Von der BEA bis zum Zirkus

Der Nutzungsdruck auf die Allmenden nimmt auch in Bern zu. Die Behörden haben reagiert und für beide Allmenden ein Konzept erstellt – doch die beiden Umnutzungsplanungen erhitzen die Gemüter, obwohl sie eigentlich gar keine weitgreifenden Änderungen vorsehen. Inzwischen ist noch ein weiteres Hindernis aufgetaucht: Ein alter Vertrag mit der Armee könnte das Umnutzungskonzept für die Kleine Allmend zur Makulatur werden lassen.

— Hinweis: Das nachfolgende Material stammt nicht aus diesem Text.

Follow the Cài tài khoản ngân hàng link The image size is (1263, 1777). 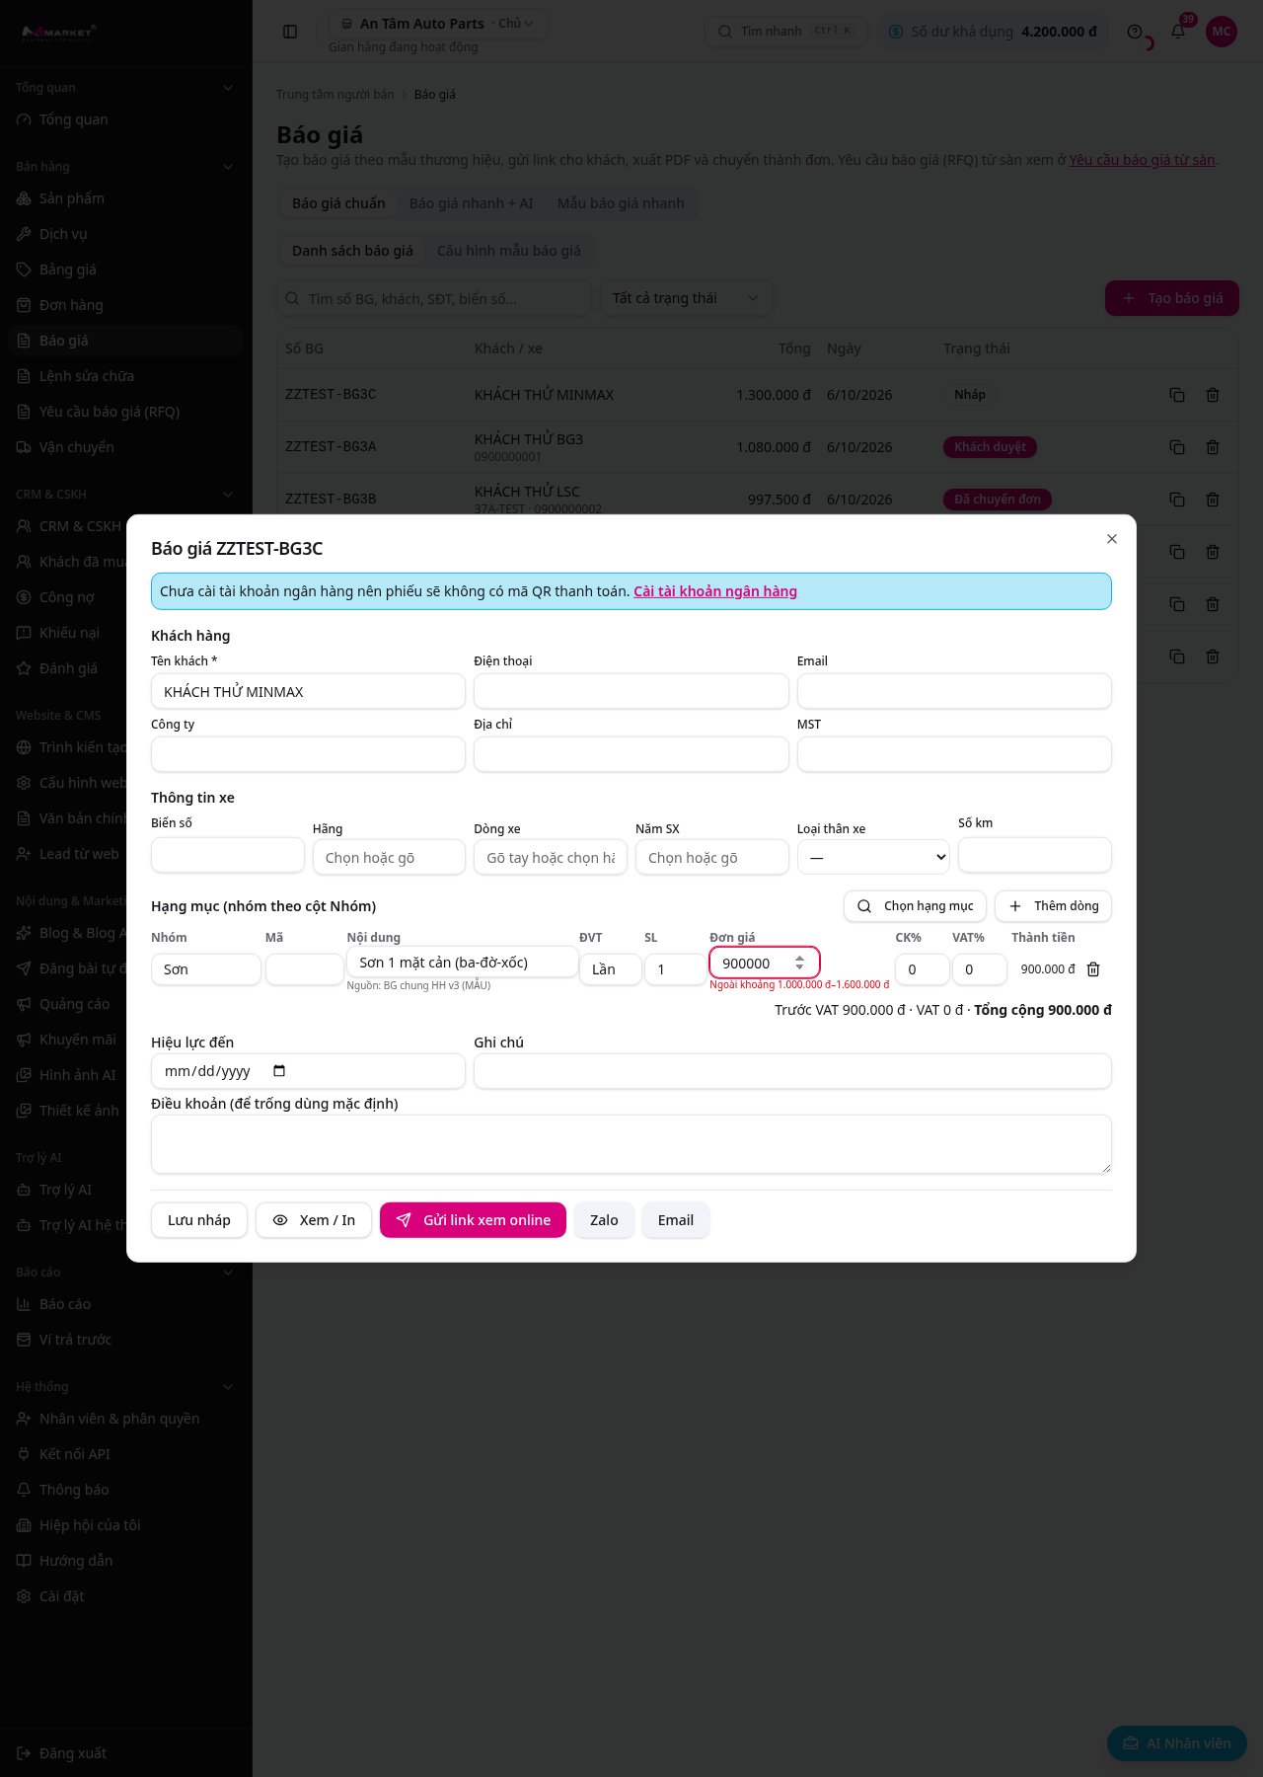tap(715, 591)
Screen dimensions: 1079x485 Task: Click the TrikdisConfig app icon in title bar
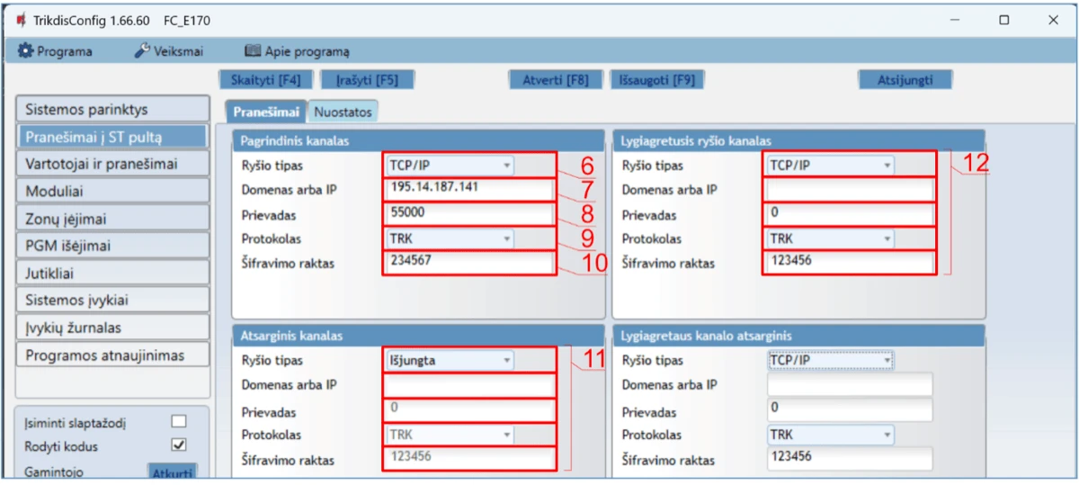click(x=21, y=20)
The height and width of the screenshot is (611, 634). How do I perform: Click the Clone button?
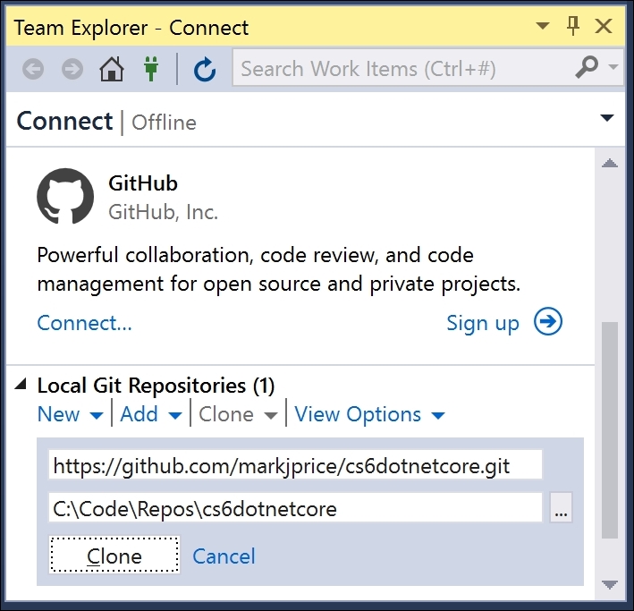click(114, 556)
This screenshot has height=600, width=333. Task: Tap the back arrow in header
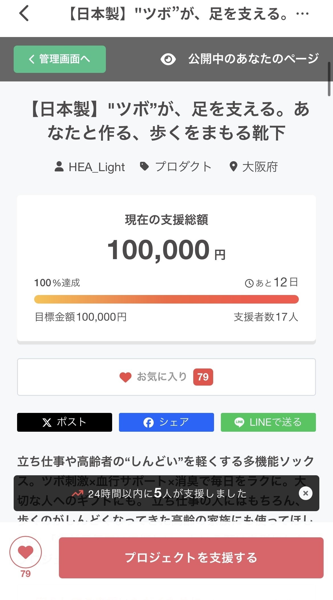tap(24, 13)
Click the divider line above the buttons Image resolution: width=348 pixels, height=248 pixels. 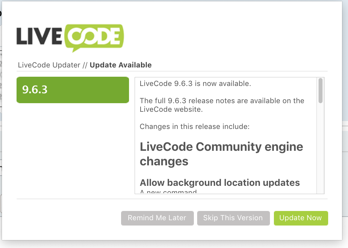point(172,199)
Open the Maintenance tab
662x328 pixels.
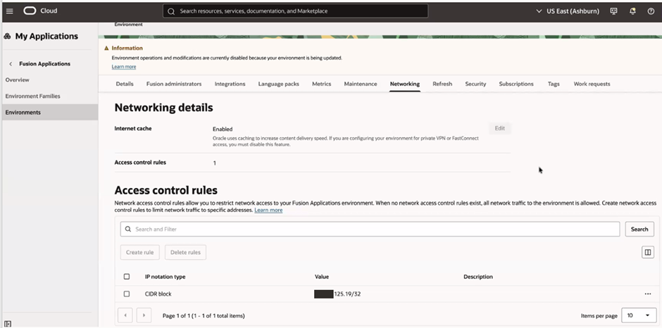[x=360, y=84]
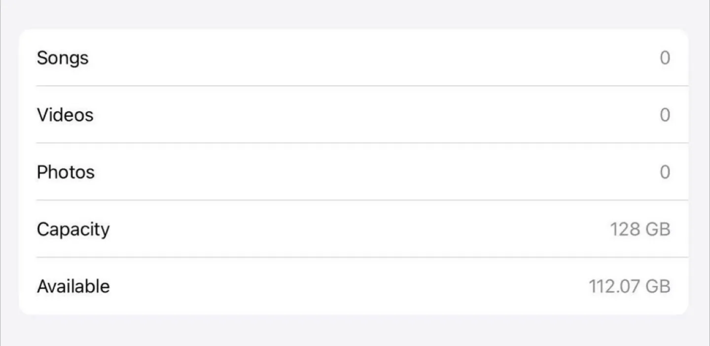The image size is (710, 346).
Task: Click the 112.07 GB available value
Action: click(630, 286)
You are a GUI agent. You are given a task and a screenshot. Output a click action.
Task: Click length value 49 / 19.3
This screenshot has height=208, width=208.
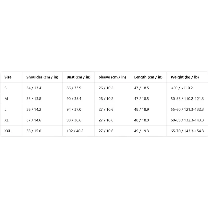[x=141, y=131]
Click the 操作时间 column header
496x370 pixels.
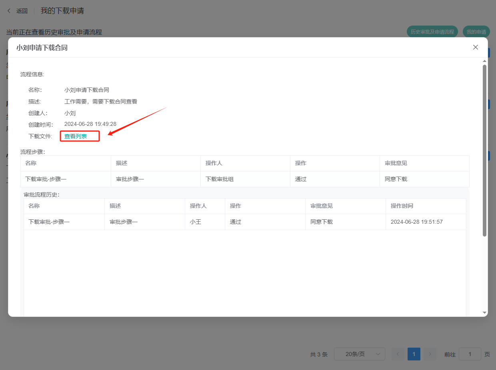click(402, 206)
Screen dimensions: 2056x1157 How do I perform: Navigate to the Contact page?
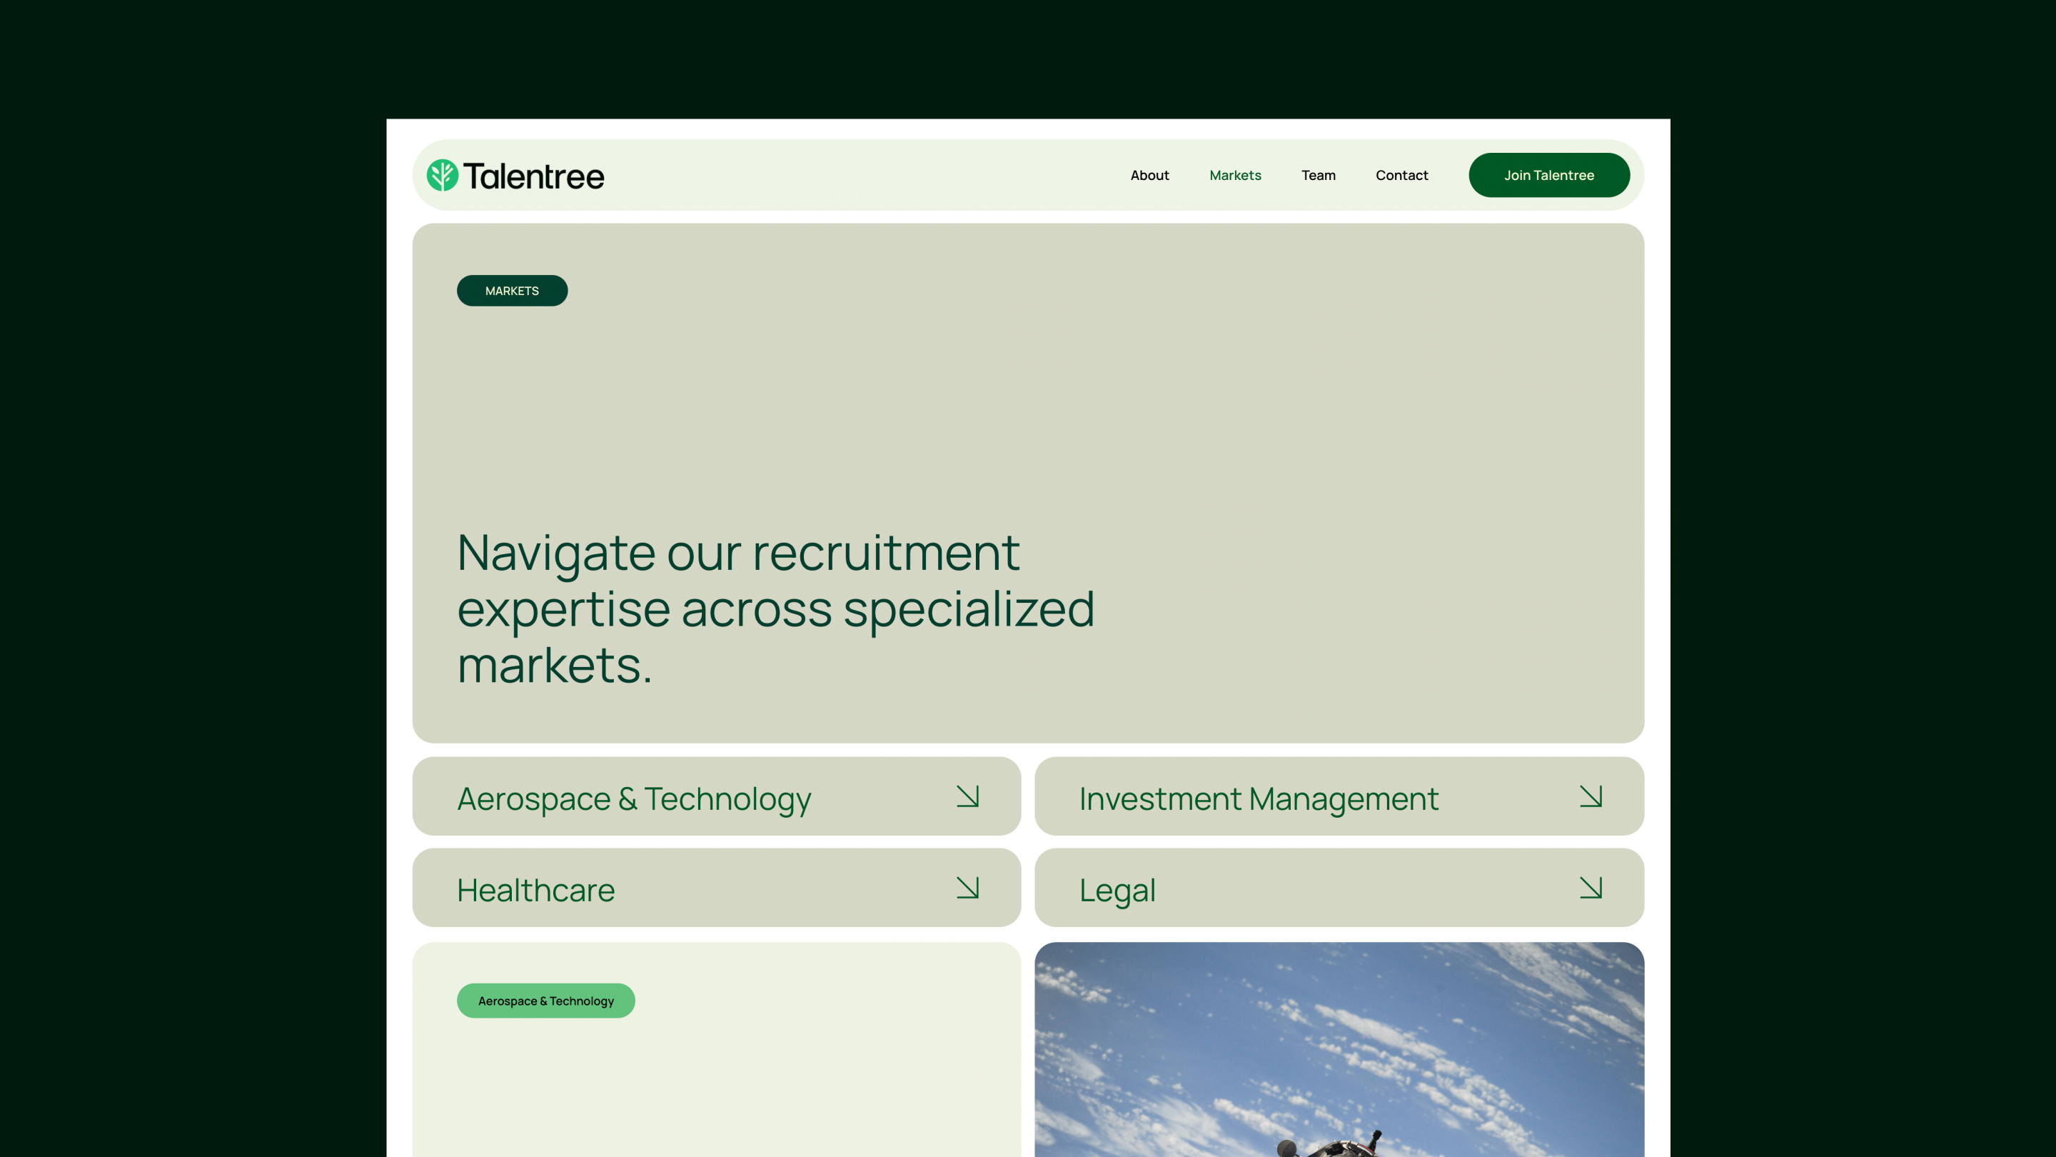pyautogui.click(x=1402, y=175)
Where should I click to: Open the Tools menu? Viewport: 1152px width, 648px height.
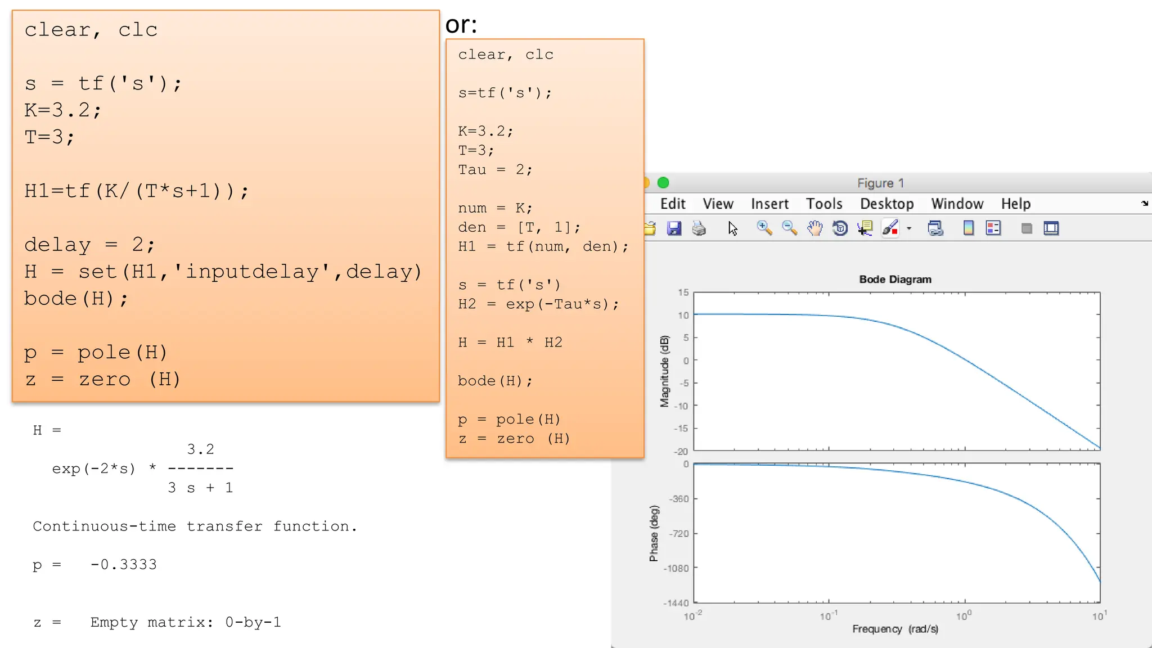coord(824,204)
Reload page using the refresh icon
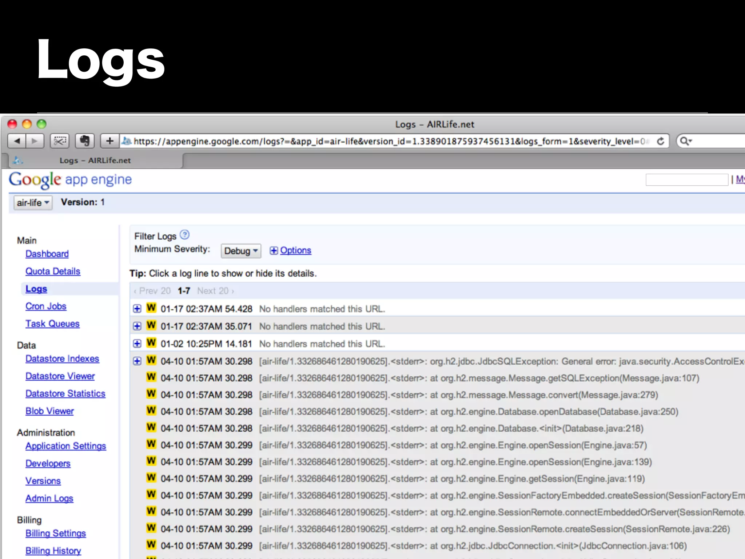745x559 pixels. tap(661, 141)
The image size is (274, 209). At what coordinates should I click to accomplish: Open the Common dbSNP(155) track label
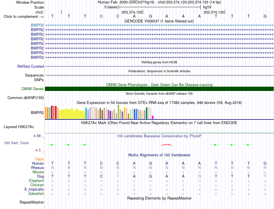coord(25,98)
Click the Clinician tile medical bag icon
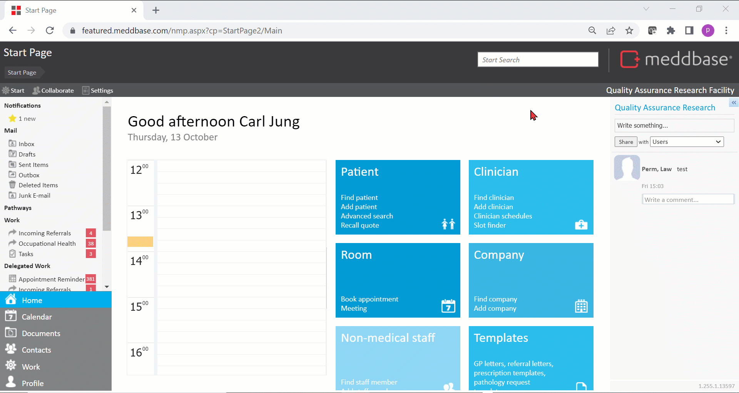 pyautogui.click(x=581, y=225)
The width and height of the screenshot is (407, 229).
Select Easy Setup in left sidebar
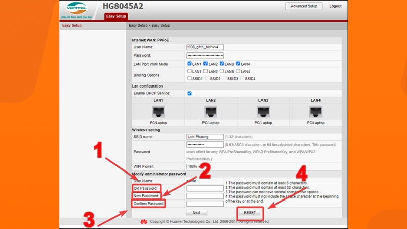(72, 25)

25. September 2006 - Simon Jäggi
Bern verfügt über zwei Allmenden, Kleine und Grosse Allmend genannt. Sie liegen im Nordosten der Stadt, im Wankdorf-Quartier, und erstrecken sich über eine Fläche von gut 400000 Quadratmetern Land. Zweigeteilt sind sie durch die Autobahn A1, die in den 1970er-Jahren erstellt wurde. Die Kleine Allmend wird von Hündelern, Hornussern und Hobbygärtnern benutzt. Zudem trainieren auf der Wiese Soldaten der Schweizer Armee und Wagenfahrer des Nationalen Pferdezentrums. Und wenn einmal im Jahr die grosse Landwirtschafts- und Gewerbemesse BEA Expo stattfindet, diente die Kleine Allmend bisher auch als Parkfläche.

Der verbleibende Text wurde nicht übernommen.